1 min read · 315 words

Capability is what the machinery can actually do, as distinct from what the identity file says it can do.

The two are often different. The file tends to lag — recording what the system could do in previous conditions, or what it was told it could do by early sources, or what it demonstrated once under specific circumstances. The actual capability of the hardware at any given moment is determined by current conditions: training, fuel, rest, practice, the state of the nervous system, the accumulated skill from prior repetition.

The identity file says I can’t do this. The hardware, untested in the current configuration, may disagree. The identity file says I’m good at this. The hardware, having not practiced in three years, may also disagree. The file is a story about capability. Capability itself is a measurement that only exists in the doing.


The only accurate read on what the machinery can do is what the machinery does. Not what it thinks about doing. Not what it did previously. Not what it plans to do. What it produces when the body engages the task and the output becomes measurable.

This means capability is discovered through action, not through assessment. The system that avoids testing its range — because the identity file might take damage from the results — is an organism operating on estimated data.
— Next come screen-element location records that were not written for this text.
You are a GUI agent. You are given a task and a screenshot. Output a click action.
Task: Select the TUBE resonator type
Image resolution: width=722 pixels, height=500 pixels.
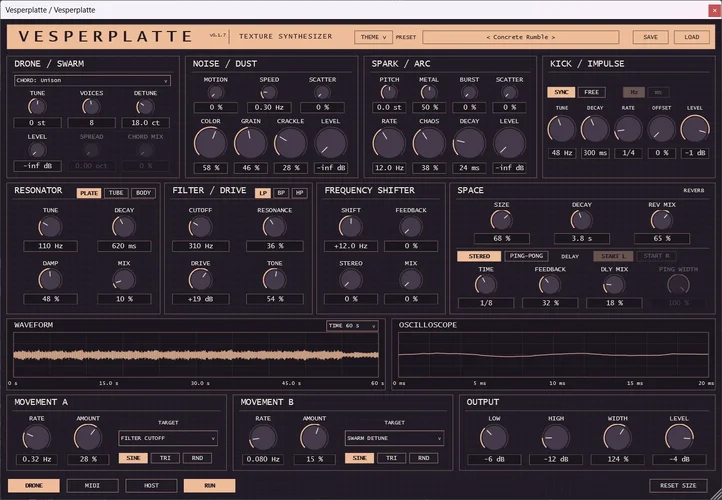tap(116, 193)
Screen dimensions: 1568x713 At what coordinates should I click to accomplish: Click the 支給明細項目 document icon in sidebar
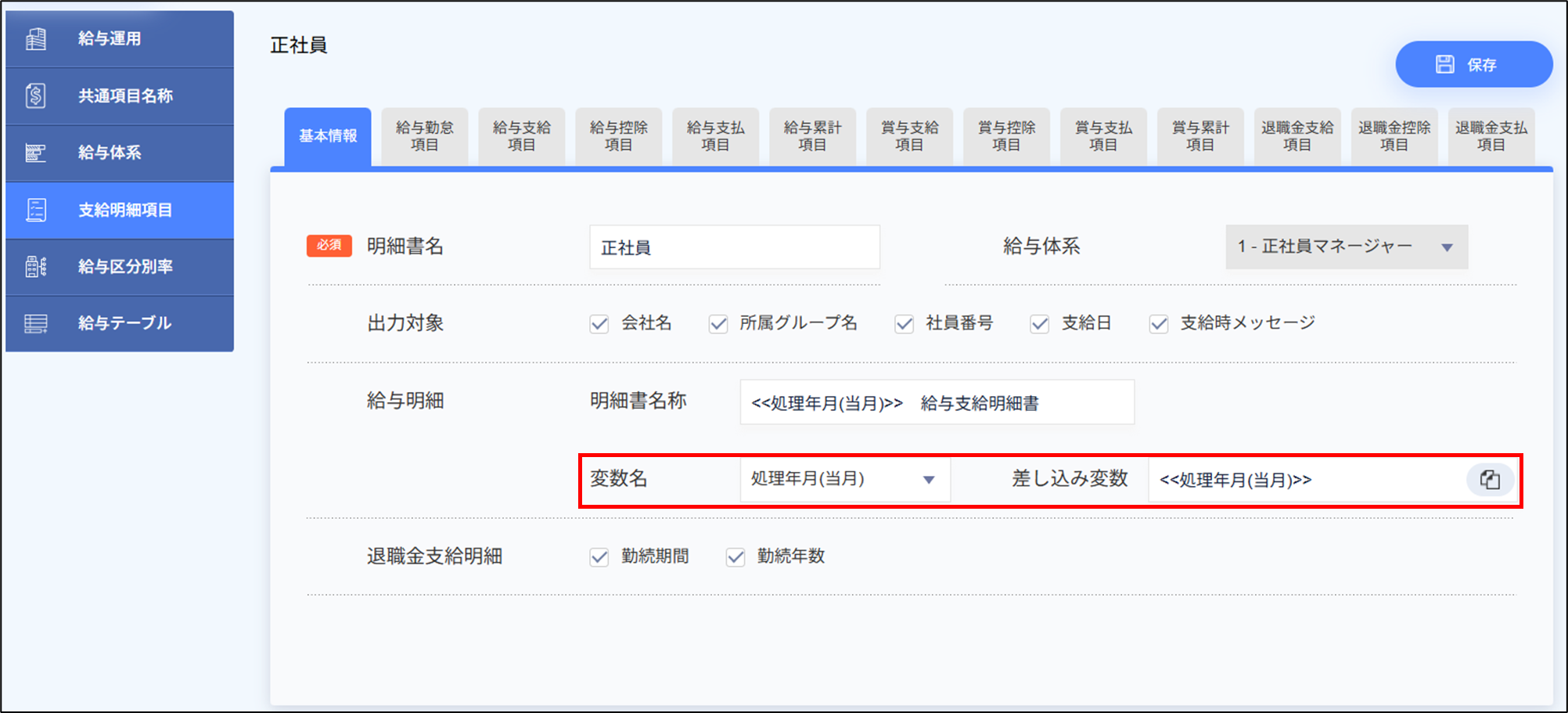pyautogui.click(x=36, y=210)
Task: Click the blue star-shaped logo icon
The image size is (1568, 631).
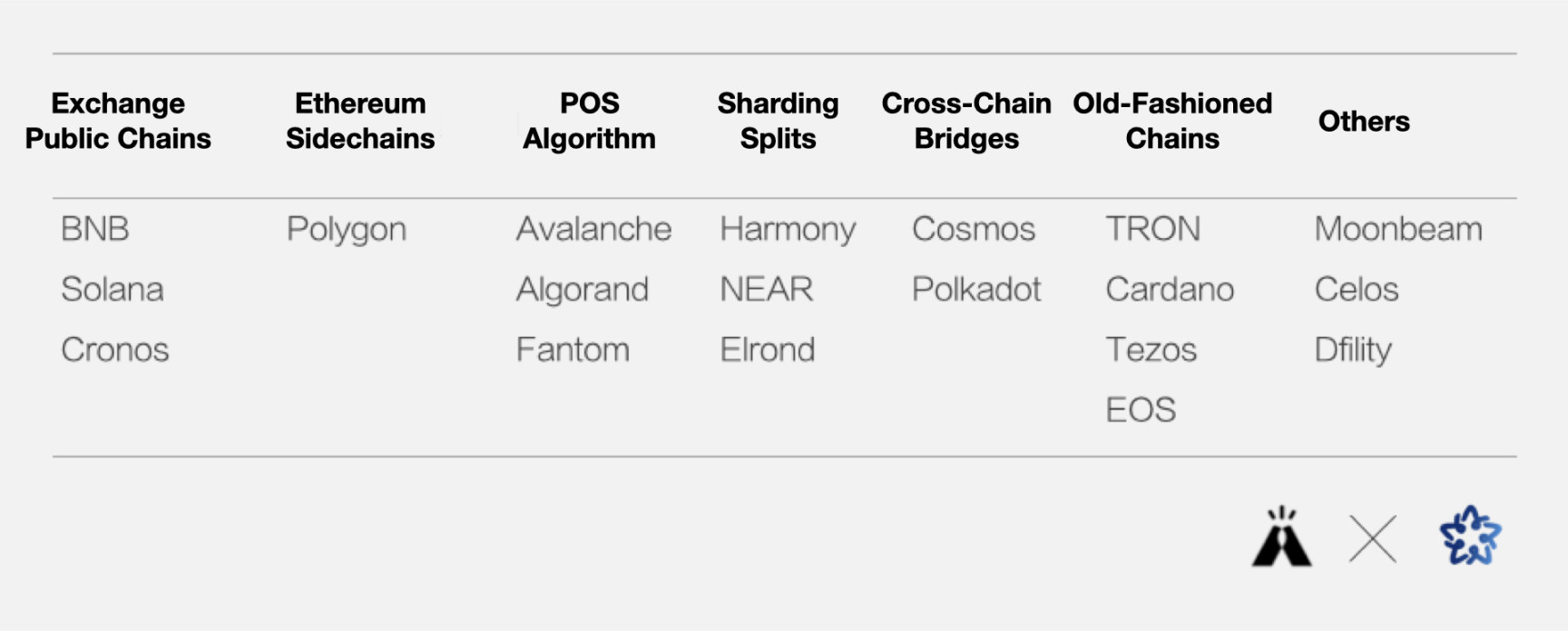Action: pos(1470,536)
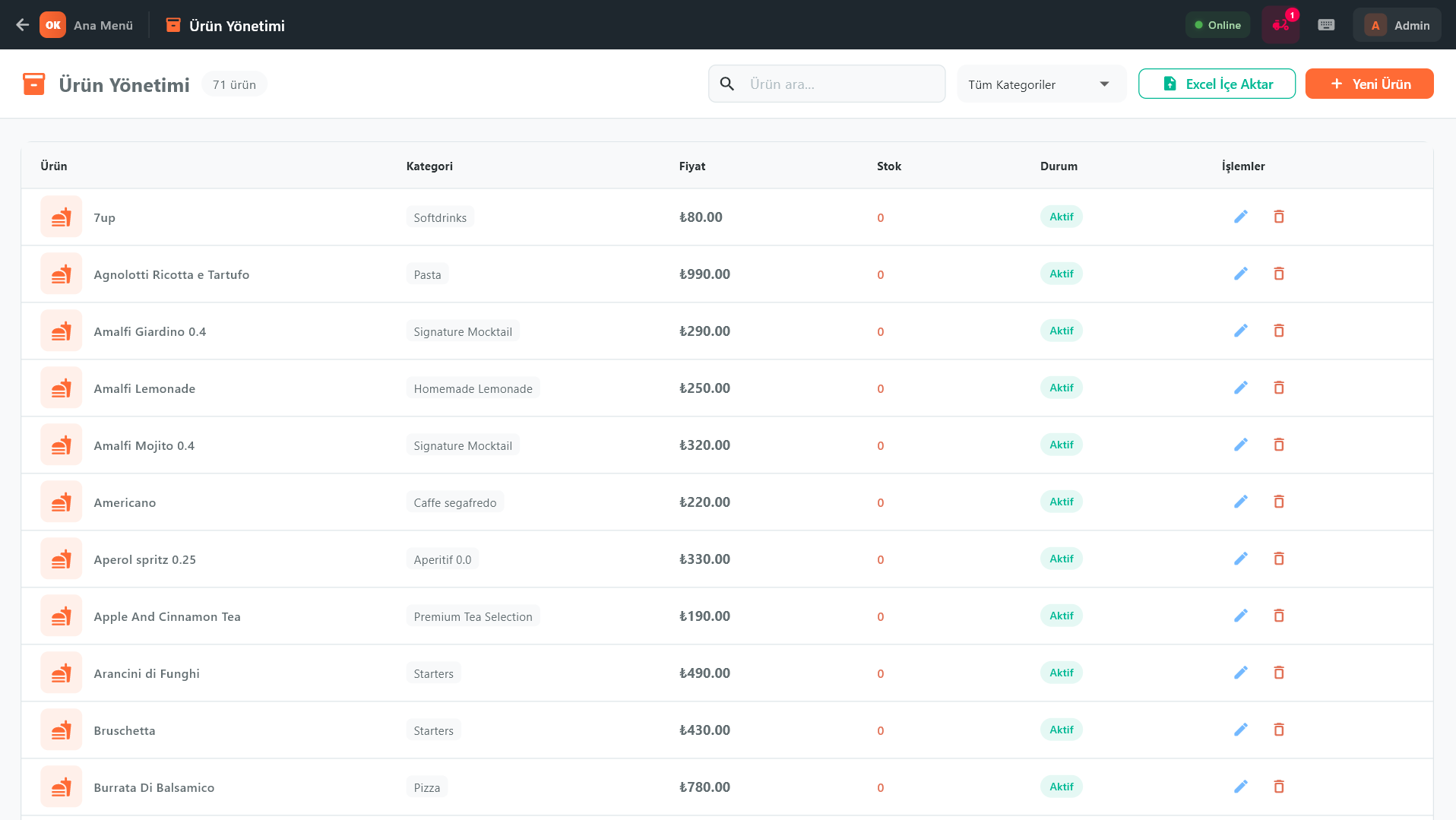This screenshot has width=1456, height=820.
Task: Edit the Bruschetta product
Action: pyautogui.click(x=1240, y=730)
The estimates may be too low (the file was written during conditions of lower capacity and never updated) or too high (the file was written during peak performance and hasn’t adjusted for current state). Either way, the estimate is not the measurement.

To know what the machinery can actually do: use it. Not all at once. Not recklessly. But deliberately, in the direction of the question, with attention on what the hardware actually produces rather than what the story predicts.